Carbon neutral pension?

Toolbox is abounding full of green investment tools.




(THIS ARTICLE IS MACHINE TRANSLATED by Google from Norwegian)

[pengebinge] On 16 January, Minister of Finance Kristin Halvorsen will kick off the kick-off conference for the evaluation of the ethical guidelines for the Petroleum Fund. This oil money is not included in the climate accounts. We make a fortune by producing a product that helps to destroy the climate, but because we sell the oil out of the country, we avoid ugly numbers in the green accounting books. This is in a sense logical. It is the countries that buy the oil that must take the emissions into their climate accounts. At the same time, Halvorsen and co should think about where the money that fills the Norwegian money bin comes from. The fund, which has been formally renamed from the Government Petroleum Fund to the Government Pension Fund – Global, is now NOK 2.200 billion.

Despite the cunning name change; this is oil money, money smells, and the norwegian pensions therefore smell bitter from crude oil and greenhouse gas emissions – not so pleasant when you sit there with your grandchildren on your lap. Norway's CO2 emissions do not amount to more than 2 per mille of the world's emissions.

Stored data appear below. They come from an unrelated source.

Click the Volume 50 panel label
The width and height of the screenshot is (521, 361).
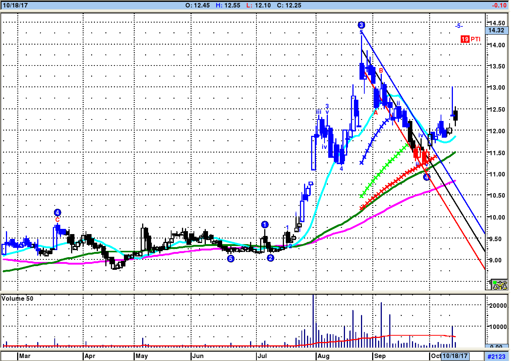pos(17,298)
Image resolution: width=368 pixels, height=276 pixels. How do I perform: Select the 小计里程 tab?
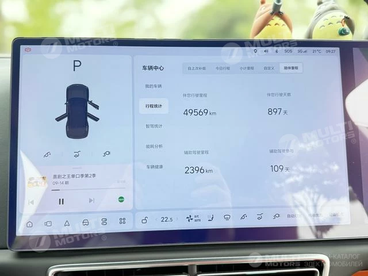(x=247, y=68)
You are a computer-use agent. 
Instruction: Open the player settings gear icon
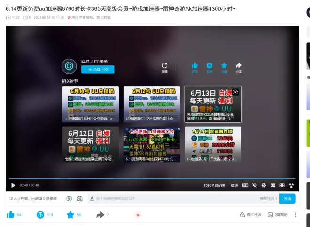pyautogui.click(x=264, y=185)
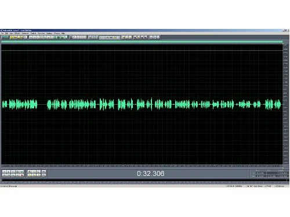Click the Stop button in transport controls
The height and width of the screenshot is (217, 290).
(x=4, y=172)
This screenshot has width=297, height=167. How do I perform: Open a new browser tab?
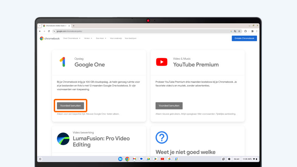click(x=74, y=26)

But if we take into account the use of Norwegian oil and gas abroad, this amounts to 2,7 percent of the world's CO2 emissions, according to Bellona. Nevertheless, the oil fund cannot be included in the existing climate accounts. Therefore, the fund should be invested strategically to stem the damage.

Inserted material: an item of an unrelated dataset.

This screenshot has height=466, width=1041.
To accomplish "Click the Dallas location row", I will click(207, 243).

Norway chooses to pump this oil, rather than leaving it on the seabed. By maintaining the supply of oil, we help keep the price down, so that alternative energy does not approach being competitive. On the other hand, if we left the oil on, it would be more attractive to invest in clean energy research. The Minister of Finance should therefore convert the oil fund into CO2 equivalents and invest similar amounts in the development of alternative energy. These will also be profitable investments in the long term.

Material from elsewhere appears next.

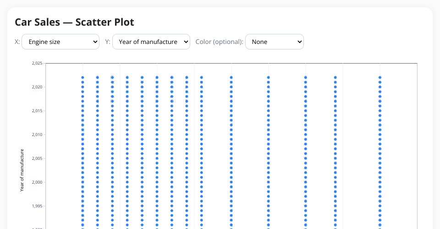Click the 2,000 Y axis tick label

tap(37, 182)
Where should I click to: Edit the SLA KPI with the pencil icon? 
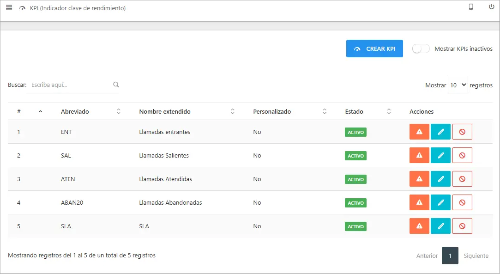pyautogui.click(x=440, y=226)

Such "theme-based investments" are just one of several opportunities Halvorsen has to invest strategically. The toolbox is full. Another option is "positive filtering", which involves investing in the companies that score above the average on sustainability indices, and thus stimulate the large companies to think about the environment in order to attract investments. In addition, the fund must be invested to stem the damage that climate change is already doing, by investing more in developing countries. This is also where there is the greatest opportunity for a really good return, only an investor dares to think sufficiently long-term, and thus contribute to the stability that provides growth and development. The essay "Make a new bank" by Christoffer R. Klyve in Ny Tid on December 7 is a compulsory syllabus for everyone at Halvorsen's Kickoff Conference.

Kristin Halvorsen, have you forgotten where the money comes from? The money bin is replenished by destroying the planet's climate. This hits the world's poorest hardest, and eventually, future generations. I want to be a green retiree.